On June 9, 2015, it was announced that Rebecca Mader  and Sean Maguire had been promoted to series regulars for the fifth season, portraying their characters Zelena / Wicked Witch of the West and Robin Hood, respectively, while it was later revealed that Michael Socha would not be returning as a series regular as Will Scarlet / Knave of Hearts although further appearances as a recurring or guest star were hinted. Adam Horowitz confirmed via Twitter that Emilie de Ravin would return as Belle, while Vine Report confirmed the return of Jennifer Morrison as Emma Swan. On June 26, 2015, Josh Dallas confirmed his return as Prince Charming / David Nolan and Horowitz confirmed that there would be ten series regulars for the season. During Comic-Con 2015, Ginnifer Goodwin, Lana Parrilla, Colin O'Donoghue and Robert Carlyle were confirmed to return as Snow White / Mary Margaret Blanchard, Evil Queen / Regina Mills, Captain Killian "Hook" Jones and Rumplestiltskin / Mr. Gold respectively, while Morrison's character was confirmed to take on the moniker "Dark Swan". Jared S. Gilmore also returned as Henry Mills.

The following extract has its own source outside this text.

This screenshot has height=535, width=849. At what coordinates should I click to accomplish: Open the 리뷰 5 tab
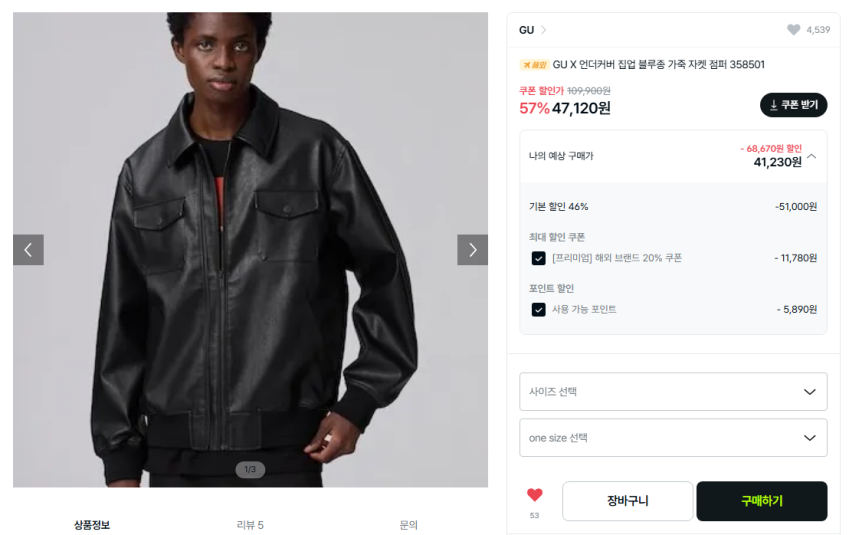(x=250, y=525)
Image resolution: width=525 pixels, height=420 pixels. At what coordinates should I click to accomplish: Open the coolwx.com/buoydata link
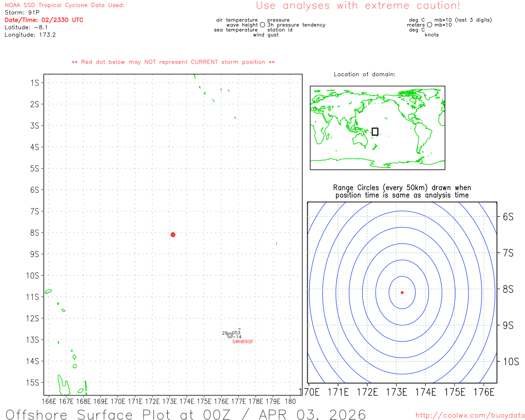(x=470, y=415)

On June 26, 2015, it was revealed that Sinqua Walls would return as Lancelot. On July 1, 2015, it was announced that Liam Garrigan would play King Arthur during the first half of the season,  while Gabe Khouth  and Lee Arenberg confirmed via social media that they would be returning as Sneezy / Tom Clark and as Grumpy / Dreamy / Leroy respectively. On July 10, Beverley Elliott and Keegan Connor Tracy confirmed via their Twitter accounts that they would be returning as Widow Lucas / Granny and Blue Fairy / Mother Superior respectively while it was also confirmed that Elliot Knight, Joana Metrass and Andrew Jenkins had been cast as Merlin, Guinevere and Percival respectively.

Adam Horowitz announced on Twitter that Amy Manson had been cast in the role of the Scottish archer Princess Merida from Brave. Addressing rumours surrounding the characters origins Kitsis and Horowitz stated, "we are sticking to the canon of the movie Brave in terms of who her parents are and where she came from, but post-movie is where our Once Upon a Time spin comes into play". On September 8, Meghan Ory was confirmed to be returning for multiple episodes of the season as Little Red Riding Hood / Ruby, while on September 15, Horowitz revealed that Jamie Chung would be returning as Mulan. Both Chung and Ory made their first appearance this season in "The Bear King".

The premiere episode of the season, "The Dark Swan", saw the return of David-Paul Grove as Doc, Faustine Di Bauda as Sleepy, Jeffrey Kaiser as Dopey, Michael Coleman as Happy, Mig Macario as Bashful, Raphael Alejandro as Roland, Timothy Webber as the Apprentice and Ingrid Torrance as the Severe Nurse who is revealed during the episode to be the show's version of Nurse Ratched from Ken Kesey's One Flew Over the Cuckoo's Nest, and introduced Lee Majdoub as Sir Kay and Mckenna Grace as young Emma. Towards the end of the month, David Anders was confirmed to be returning as Dr. Victor Frankenstein / Dr. Whale. The second episode of the season, "The Price", introduced Olivia Steele Falconer as Violet, a love interest for Henry.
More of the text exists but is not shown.